_Stated exercise_
Return every one of the following records word for word, without changing anything.

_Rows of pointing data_

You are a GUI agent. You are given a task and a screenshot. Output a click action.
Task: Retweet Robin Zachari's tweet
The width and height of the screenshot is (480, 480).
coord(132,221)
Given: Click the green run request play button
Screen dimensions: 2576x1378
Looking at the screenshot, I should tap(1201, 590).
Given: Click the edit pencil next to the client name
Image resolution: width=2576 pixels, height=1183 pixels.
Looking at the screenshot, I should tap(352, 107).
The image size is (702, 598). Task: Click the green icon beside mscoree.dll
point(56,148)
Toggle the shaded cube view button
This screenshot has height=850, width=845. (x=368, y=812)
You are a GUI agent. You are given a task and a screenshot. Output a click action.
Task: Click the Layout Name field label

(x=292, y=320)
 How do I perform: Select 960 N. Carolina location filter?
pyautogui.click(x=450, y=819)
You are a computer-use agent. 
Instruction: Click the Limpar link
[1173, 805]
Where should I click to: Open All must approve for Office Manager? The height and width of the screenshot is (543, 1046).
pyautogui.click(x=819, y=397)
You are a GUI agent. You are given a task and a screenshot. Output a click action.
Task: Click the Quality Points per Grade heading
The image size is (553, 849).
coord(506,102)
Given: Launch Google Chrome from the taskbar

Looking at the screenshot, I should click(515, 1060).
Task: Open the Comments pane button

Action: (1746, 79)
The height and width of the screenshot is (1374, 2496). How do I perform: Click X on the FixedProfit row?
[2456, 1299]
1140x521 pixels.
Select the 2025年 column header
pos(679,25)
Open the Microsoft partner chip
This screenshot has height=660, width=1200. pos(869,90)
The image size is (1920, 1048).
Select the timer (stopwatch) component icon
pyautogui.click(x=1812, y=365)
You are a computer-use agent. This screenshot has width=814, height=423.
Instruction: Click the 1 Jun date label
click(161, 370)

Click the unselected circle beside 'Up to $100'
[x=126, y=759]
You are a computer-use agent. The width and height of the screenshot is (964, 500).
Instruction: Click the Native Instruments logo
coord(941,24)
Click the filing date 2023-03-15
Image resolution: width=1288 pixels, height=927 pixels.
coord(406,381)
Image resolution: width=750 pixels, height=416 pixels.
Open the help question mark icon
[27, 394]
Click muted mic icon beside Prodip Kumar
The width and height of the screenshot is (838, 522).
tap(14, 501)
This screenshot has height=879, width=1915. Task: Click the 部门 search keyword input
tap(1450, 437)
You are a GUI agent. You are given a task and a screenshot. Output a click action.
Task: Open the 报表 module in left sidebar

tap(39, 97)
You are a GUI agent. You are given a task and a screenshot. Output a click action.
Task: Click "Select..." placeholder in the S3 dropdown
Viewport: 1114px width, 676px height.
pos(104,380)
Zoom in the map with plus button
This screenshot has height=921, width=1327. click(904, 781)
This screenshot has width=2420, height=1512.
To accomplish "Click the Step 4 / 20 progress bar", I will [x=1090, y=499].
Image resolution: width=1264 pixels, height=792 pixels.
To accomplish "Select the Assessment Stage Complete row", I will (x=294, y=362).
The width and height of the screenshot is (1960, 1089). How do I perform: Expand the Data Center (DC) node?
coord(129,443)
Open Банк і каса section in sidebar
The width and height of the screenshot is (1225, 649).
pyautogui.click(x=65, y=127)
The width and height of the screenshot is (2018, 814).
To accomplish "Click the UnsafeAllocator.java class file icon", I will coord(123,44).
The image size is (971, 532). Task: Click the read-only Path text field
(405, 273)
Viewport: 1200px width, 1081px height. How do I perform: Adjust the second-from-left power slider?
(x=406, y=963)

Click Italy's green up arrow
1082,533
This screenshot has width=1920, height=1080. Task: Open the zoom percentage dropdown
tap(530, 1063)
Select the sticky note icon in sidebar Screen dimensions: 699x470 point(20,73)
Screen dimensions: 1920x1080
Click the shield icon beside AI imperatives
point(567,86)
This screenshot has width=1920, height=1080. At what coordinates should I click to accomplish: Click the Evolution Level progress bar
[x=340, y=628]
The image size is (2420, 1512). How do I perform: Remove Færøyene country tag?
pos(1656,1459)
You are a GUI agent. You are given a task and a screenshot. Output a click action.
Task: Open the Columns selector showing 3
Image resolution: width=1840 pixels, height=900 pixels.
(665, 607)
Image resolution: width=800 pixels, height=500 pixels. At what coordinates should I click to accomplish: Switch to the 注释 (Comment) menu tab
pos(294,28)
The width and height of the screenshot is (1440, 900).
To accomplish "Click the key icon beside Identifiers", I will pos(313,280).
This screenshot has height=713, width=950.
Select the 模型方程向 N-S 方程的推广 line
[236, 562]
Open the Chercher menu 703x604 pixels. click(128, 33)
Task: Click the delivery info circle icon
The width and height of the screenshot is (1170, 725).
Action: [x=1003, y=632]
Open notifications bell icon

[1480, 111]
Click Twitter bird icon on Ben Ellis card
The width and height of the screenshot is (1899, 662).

_The response_
You are a GUI agent. You are given a task and a screenshot. Output a click action.
Task: Retweet Robin Zachari's tweet
The width and height of the screenshot is (480, 480).
coord(132,221)
Given: Click the green run request play button
Screen dimensions: 2576x1378
Looking at the screenshot, I should tap(1201, 590).
Given: Click the edit pencil next to the client name
Image resolution: width=2576 pixels, height=1183 pixels.
Looking at the screenshot, I should tap(352, 107).
The image size is (702, 598). Task: Click the green icon beside mscoree.dll
point(56,148)
Toggle the shaded cube view button
This screenshot has height=850, width=845. (x=368, y=812)
You are a GUI agent. You are given a task and a screenshot. Output a click action.
Task: Click the Layout Name field label

(x=292, y=320)
 How do I perform: Select 960 N. Carolina location filter?
pyautogui.click(x=450, y=819)
You are a computer-use agent. 
Instruction: Click the Limpar link
[1173, 805]
Where should I click to: Open All must approve for Office Manager? The height and width of the screenshot is (543, 1046).
pyautogui.click(x=819, y=397)
You are a GUI agent. You are given a task and a screenshot. Output a click action.
Task: Click the Quality Points per Grade heading
The image size is (553, 849).
coord(506,102)
Given: Launch Google Chrome from the taskbar

Looking at the screenshot, I should click(515, 1060).
Task: Open the Comments pane button

Action: (1746, 79)
The height and width of the screenshot is (1374, 2496). How do I perform: Click X on the FixedProfit row?
[2456, 1299]
1140x521 pixels.
Select the 2025年 column header
pos(679,25)
Open the Microsoft partner chip
This screenshot has height=660, width=1200. pos(869,90)
The image size is (1920, 1048).
Select the timer (stopwatch) component icon
pyautogui.click(x=1812, y=365)
You are a computer-use agent. This screenshot has width=814, height=423.
Instruction: Click the 1 Jun date label
click(161, 370)

Click the unselected circle beside 'Up to $100'
[x=126, y=759]
You are a computer-use agent. The width and height of the screenshot is (964, 500).
Instruction: Click the Native Instruments logo
coord(941,24)
Click the filing date 2023-03-15
Image resolution: width=1288 pixels, height=927 pixels.
coord(406,381)
Image resolution: width=750 pixels, height=416 pixels.
Open the help question mark icon
[27, 394]
Click muted mic icon beside Prodip Kumar
The width and height of the screenshot is (838, 522).
tap(14, 501)
This screenshot has height=879, width=1915. Task: Click the 部门 search keyword input
tap(1450, 437)
You are a GUI agent. You are given a task and a screenshot. Output a click action.
Task: Open the 报表 module in left sidebar

tap(39, 97)
You are a GUI agent. You are given a task and a screenshot. Output a click action.
Task: Click "Select..." placeholder in the S3 dropdown
Viewport: 1114px width, 676px height.
pos(104,380)
Zoom in the map with plus button
This screenshot has height=921, width=1327. click(904, 781)
This screenshot has width=2420, height=1512.
To accomplish "Click the Step 4 / 20 progress bar", I will [x=1090, y=499].
Image resolution: width=1264 pixels, height=792 pixels.
To accomplish "Select the Assessment Stage Complete row", I will (x=294, y=362).
The width and height of the screenshot is (1960, 1089). How do I perform: Expand the Data Center (DC) node?
coord(129,443)
Open Банк і каса section in sidebar
The width and height of the screenshot is (1225, 649).
pyautogui.click(x=65, y=127)
The width and height of the screenshot is (2018, 814).
To accomplish "Click the UnsafeAllocator.java class file icon", I will coord(123,44).
The image size is (971, 532). Task: Click the read-only Path text field
(405, 273)
Viewport: 1200px width, 1081px height. How do I perform: Adjust the second-from-left power slider?
(x=406, y=963)

Click Italy's green up arrow
1082,533
This screenshot has width=1920, height=1080. Task: Open the zoom percentage dropdown
tap(530, 1063)
Select the sticky note icon in sidebar Screen dimensions: 699x470 point(20,73)
Screen dimensions: 1920x1080
Click the shield icon beside AI imperatives
point(567,86)
This screenshot has width=1920, height=1080. At what coordinates should I click to accomplish: Click the Evolution Level progress bar
[x=340, y=628]
The image size is (2420, 1512). How do I perform: Remove Færøyene country tag?
pos(1656,1459)
You are a GUI agent. You are given a task and a screenshot. Output a click action.
Task: Open the Columns selector showing 3
Image resolution: width=1840 pixels, height=900 pixels.
(665, 607)
Image resolution: width=800 pixels, height=500 pixels. At what coordinates should I click to accomplish: Switch to the 注释 (Comment) menu tab
pos(294,28)
The width and height of the screenshot is (1440, 900).
To accomplish "Click the key icon beside Identifiers", I will pos(313,280).
This screenshot has height=713, width=950.
Select the 模型方程向 N-S 方程的推广 line
[236, 562]
Open the Chercher menu 703x604 pixels. click(128, 33)
Task: Click the delivery info circle icon
The width and height of the screenshot is (1170, 725).
Action: [x=1003, y=632]
Open notifications bell icon

[1480, 111]
Click Twitter bird icon on Ben Ellis card
The width and height of the screenshot is (1899, 662).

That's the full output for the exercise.